> _Goal of the exercise_
Make an exact copy of all the records that follow, apart from the pictures.

-------------------------

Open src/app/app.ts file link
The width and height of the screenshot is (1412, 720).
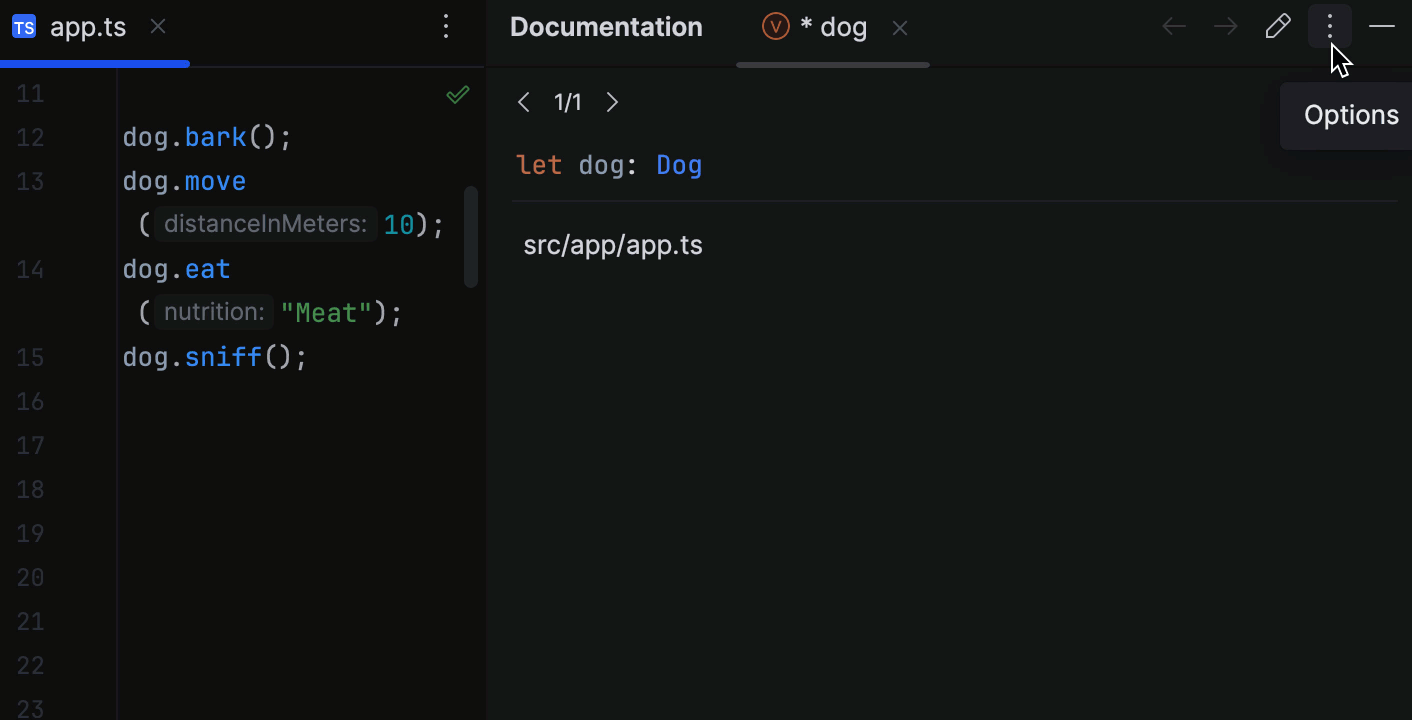pyautogui.click(x=613, y=244)
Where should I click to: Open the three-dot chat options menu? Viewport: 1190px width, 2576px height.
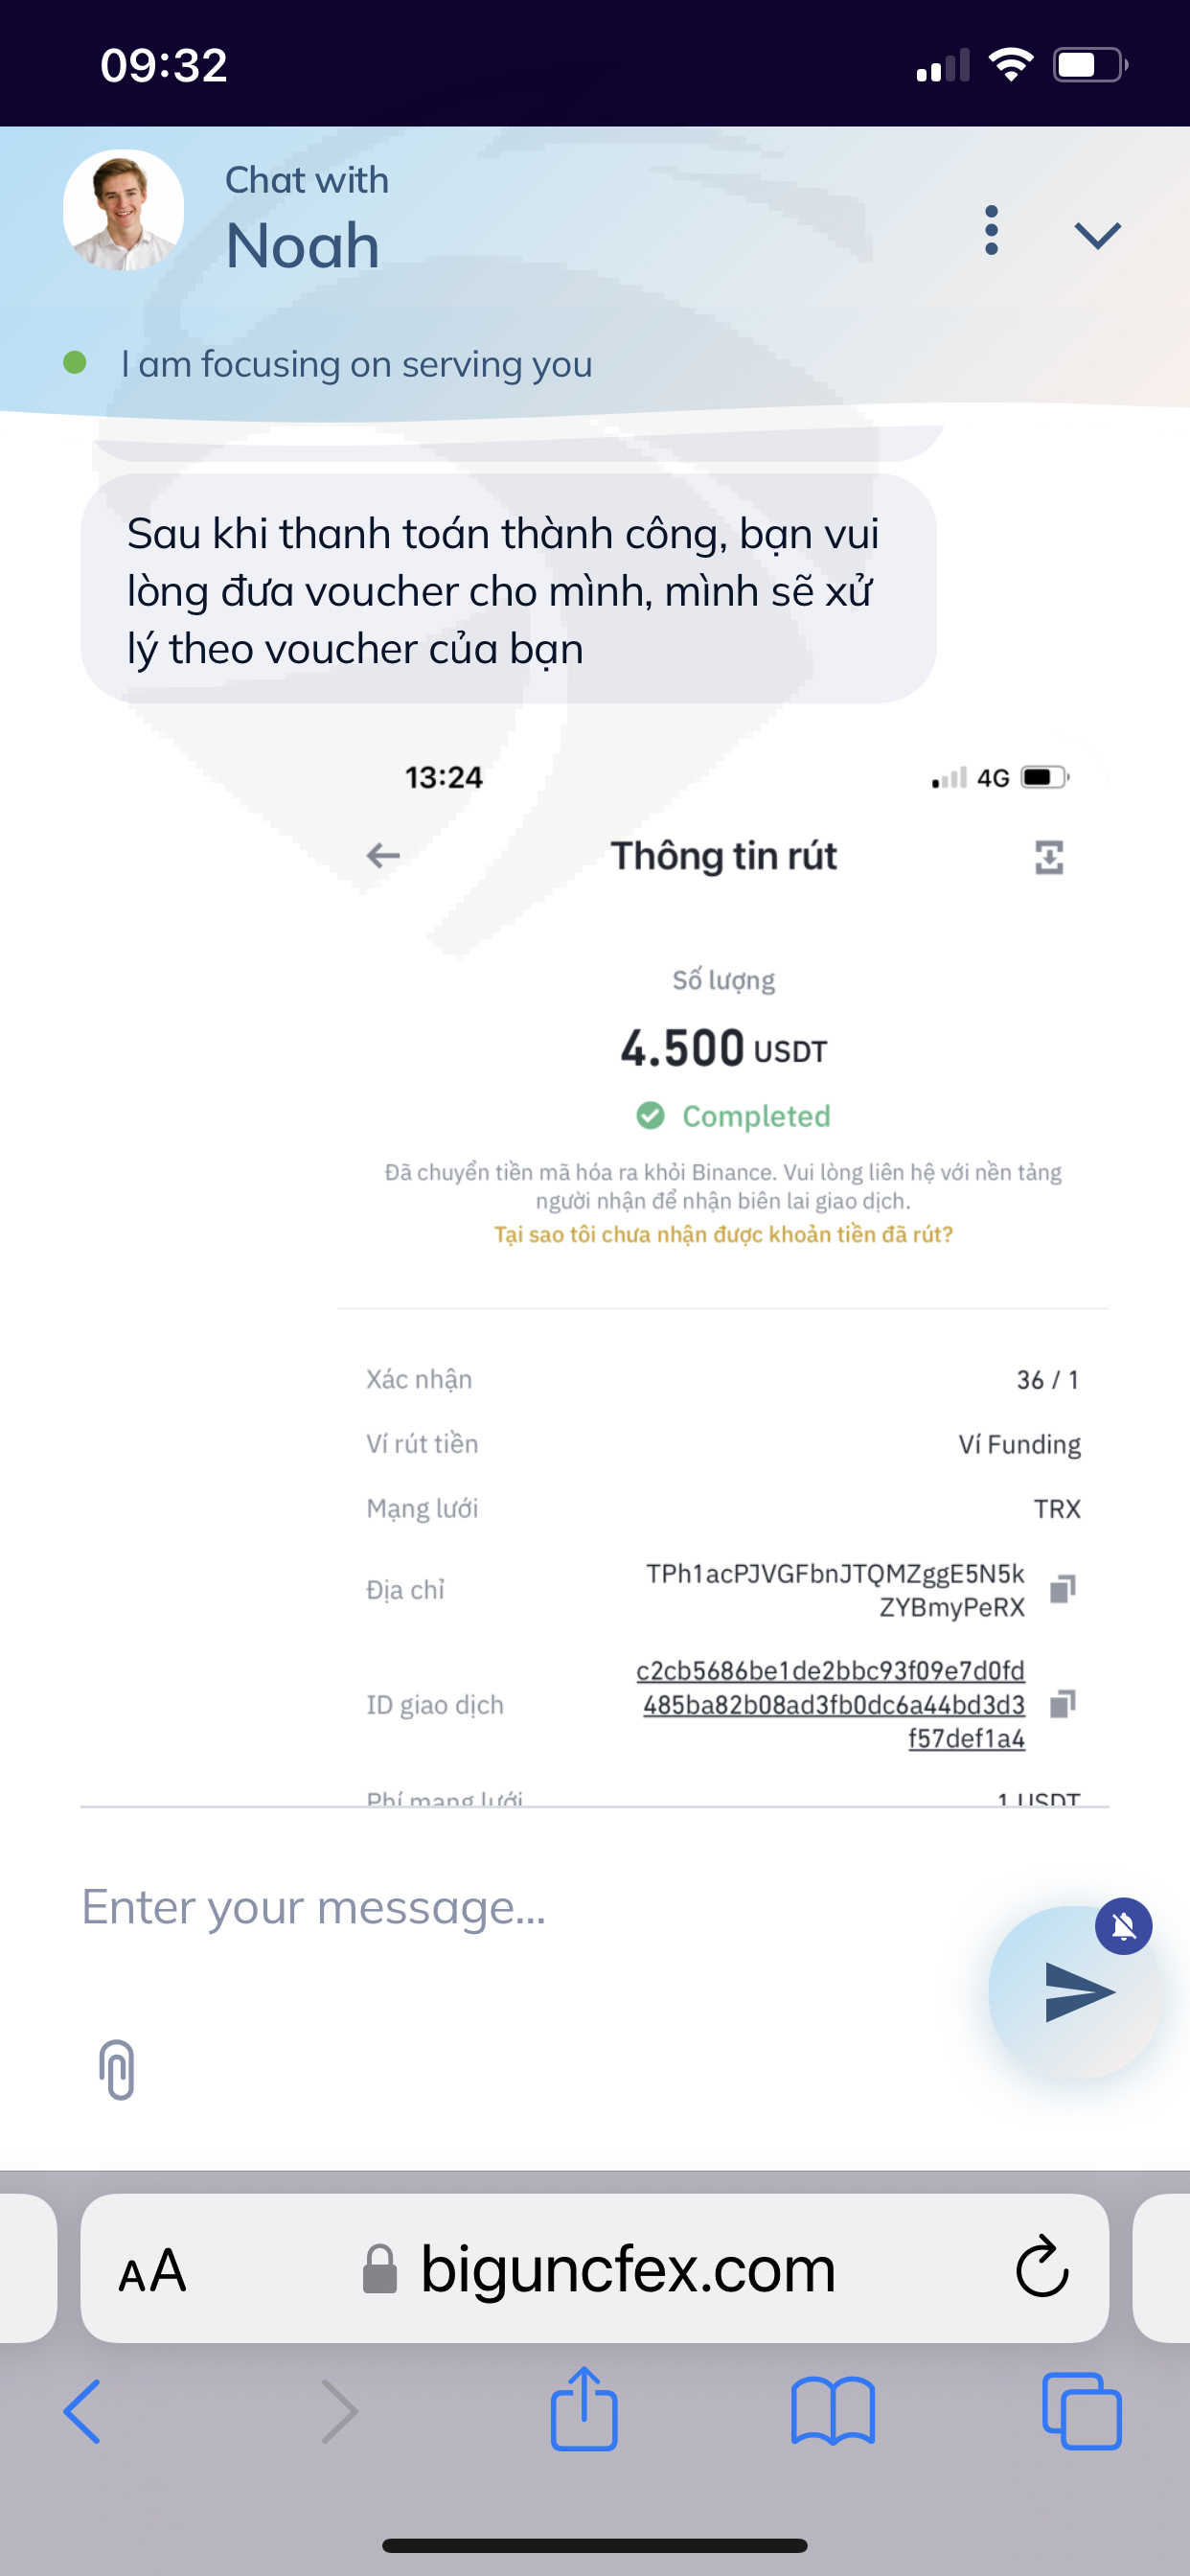pyautogui.click(x=990, y=231)
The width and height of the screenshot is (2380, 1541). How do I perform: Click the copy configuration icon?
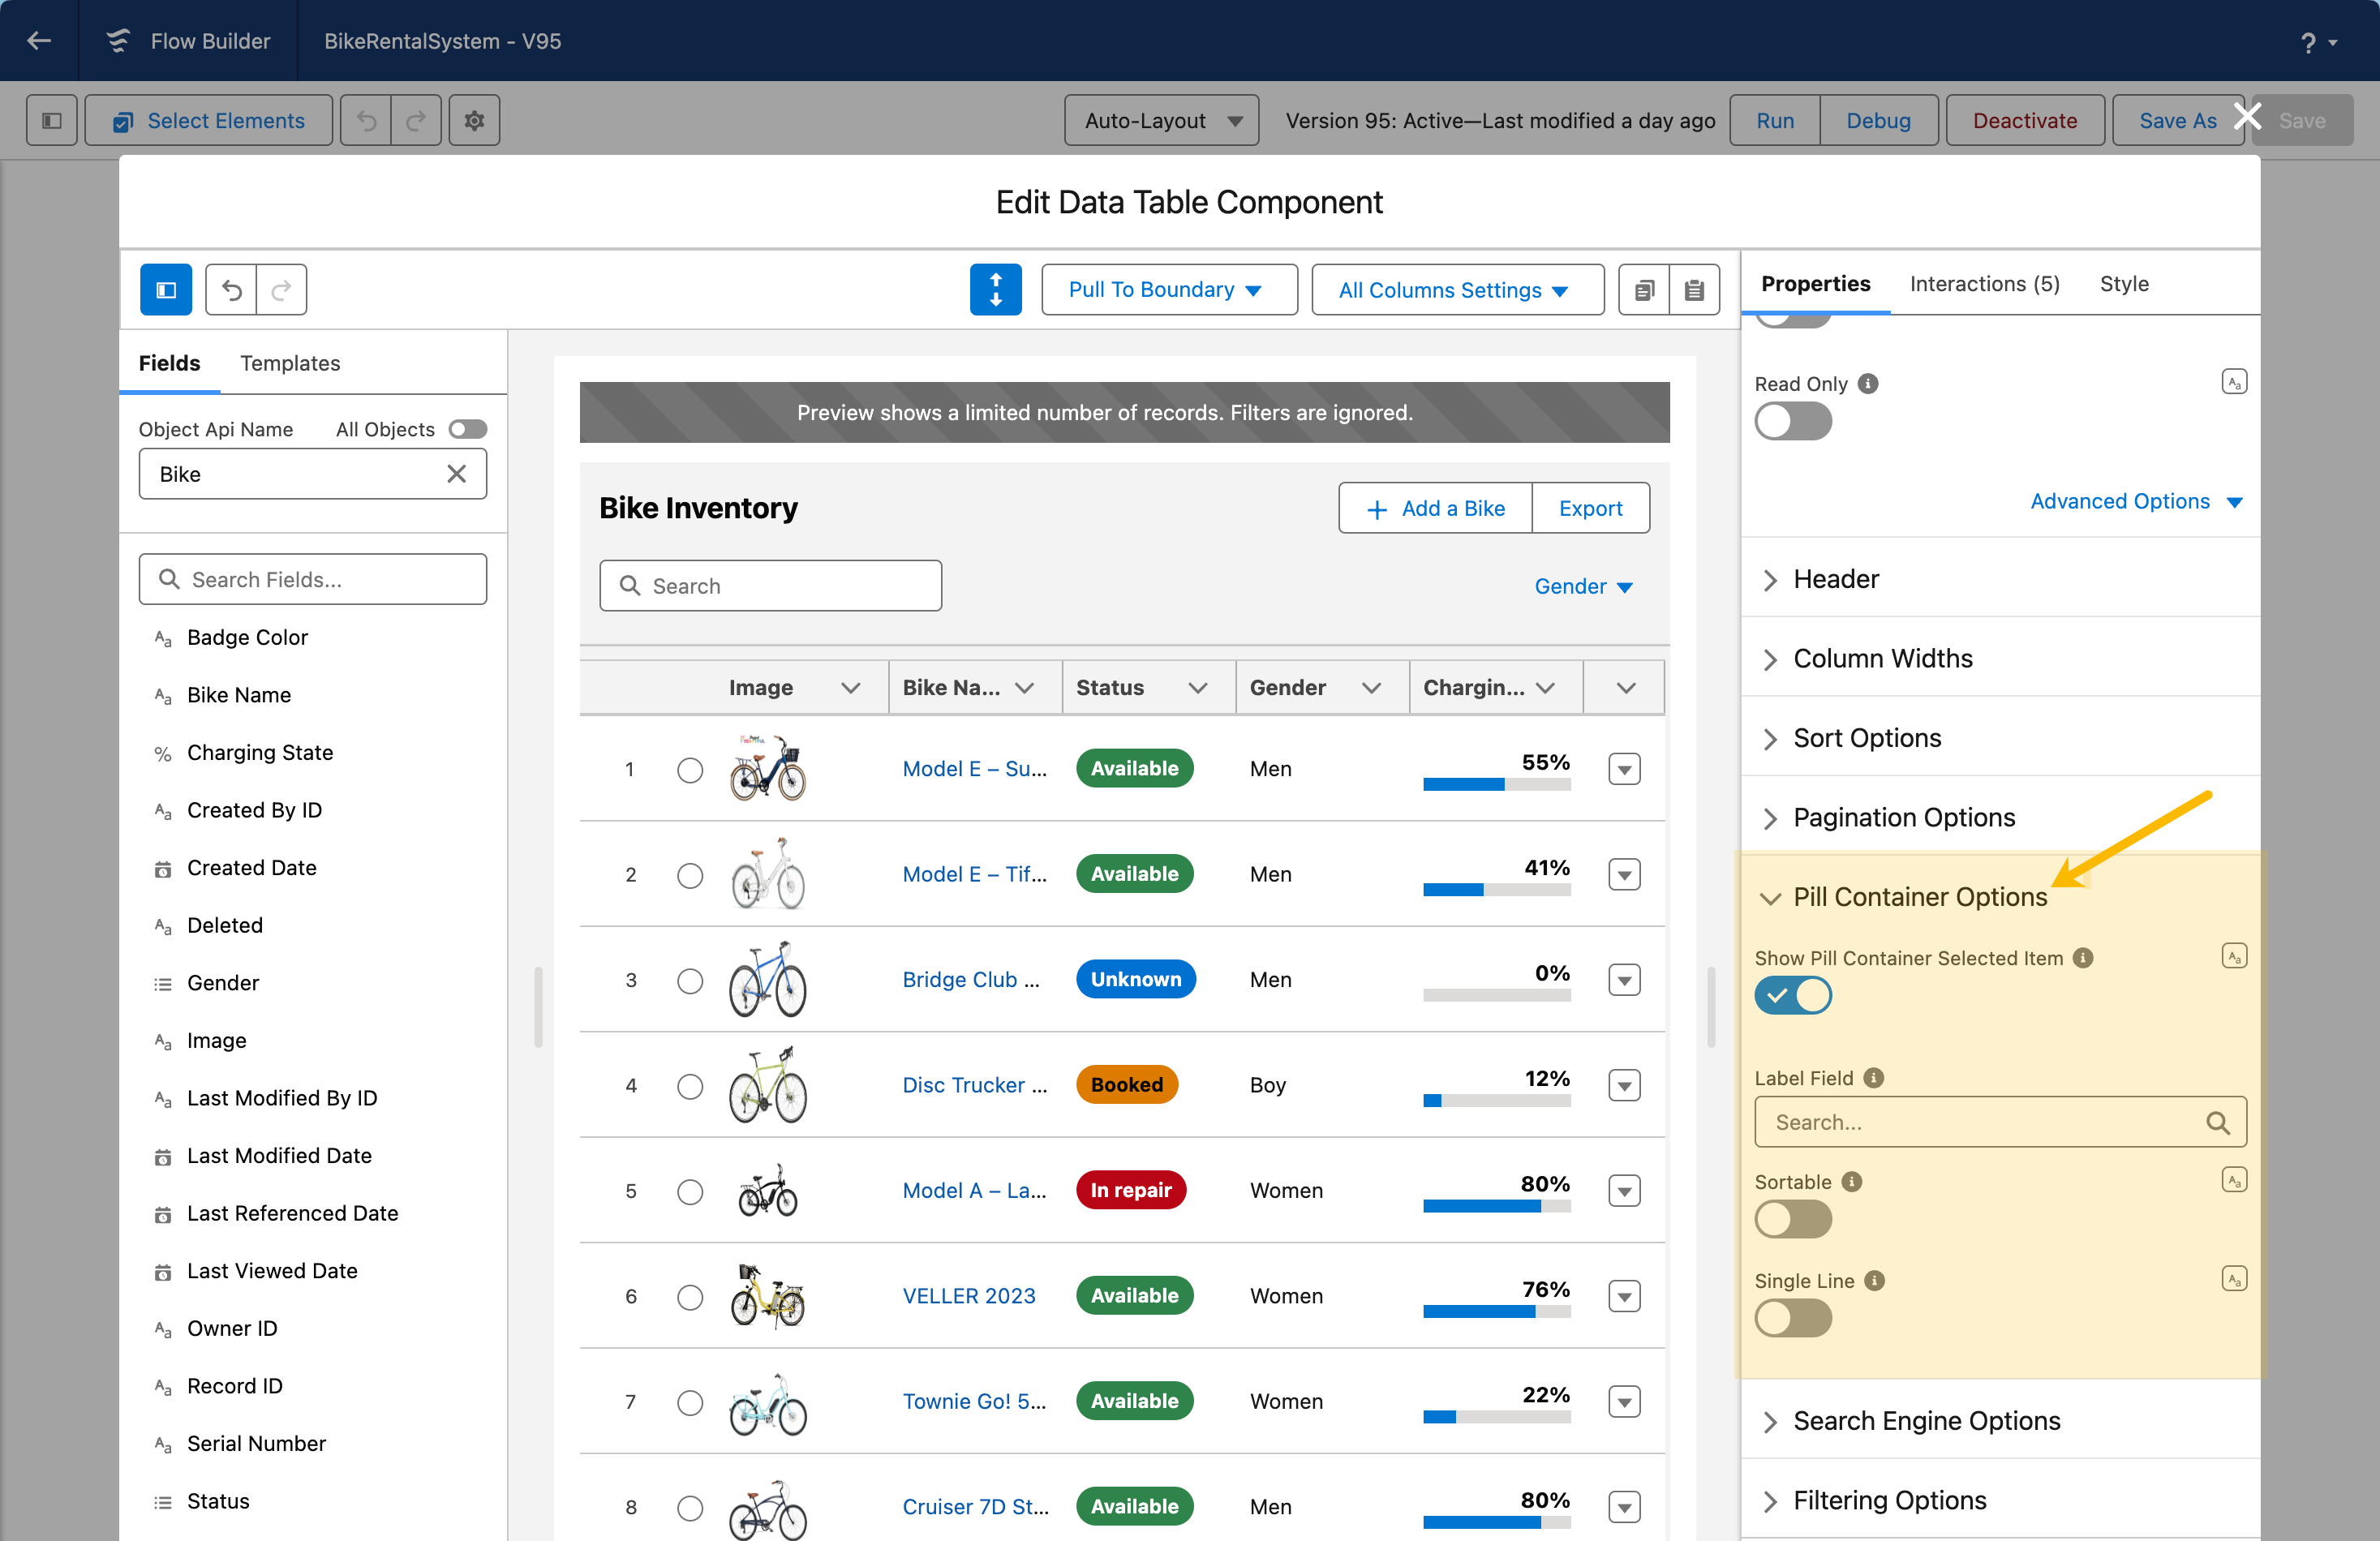tap(1643, 290)
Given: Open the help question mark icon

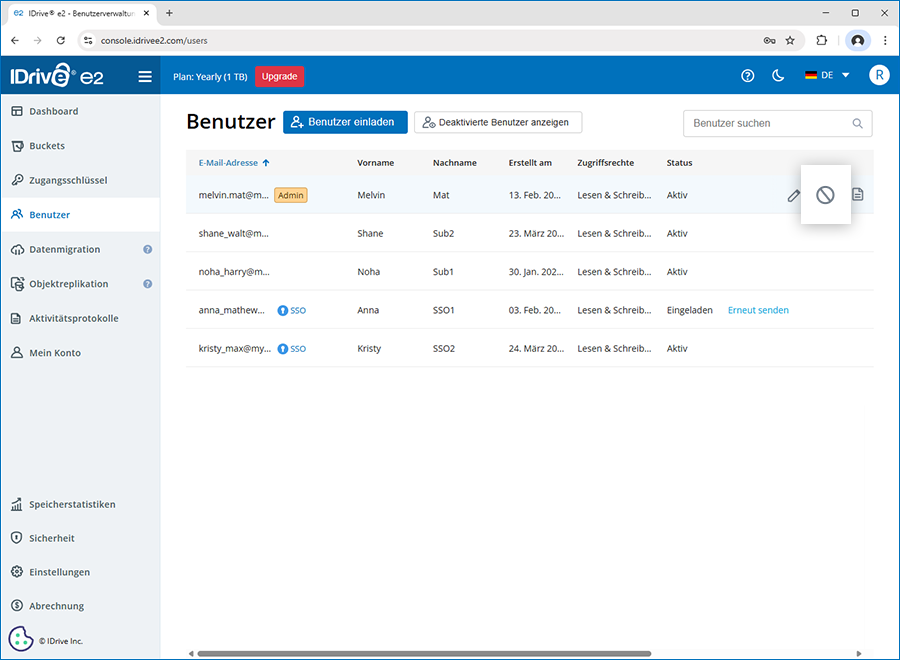Looking at the screenshot, I should point(747,76).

-------------------------

> _Output for this task_
Open src/app/app.ts file link
The width and height of the screenshot is (1412, 720).
pyautogui.click(x=613, y=244)
Where should I click to: Open the three-dot chat options menu? Viewport: 1190px width, 2576px height.
pyautogui.click(x=990, y=231)
The width and height of the screenshot is (2380, 1541). How do I perform: Click the copy configuration icon?
tap(1643, 290)
Given: Open the help question mark icon

Looking at the screenshot, I should point(747,76).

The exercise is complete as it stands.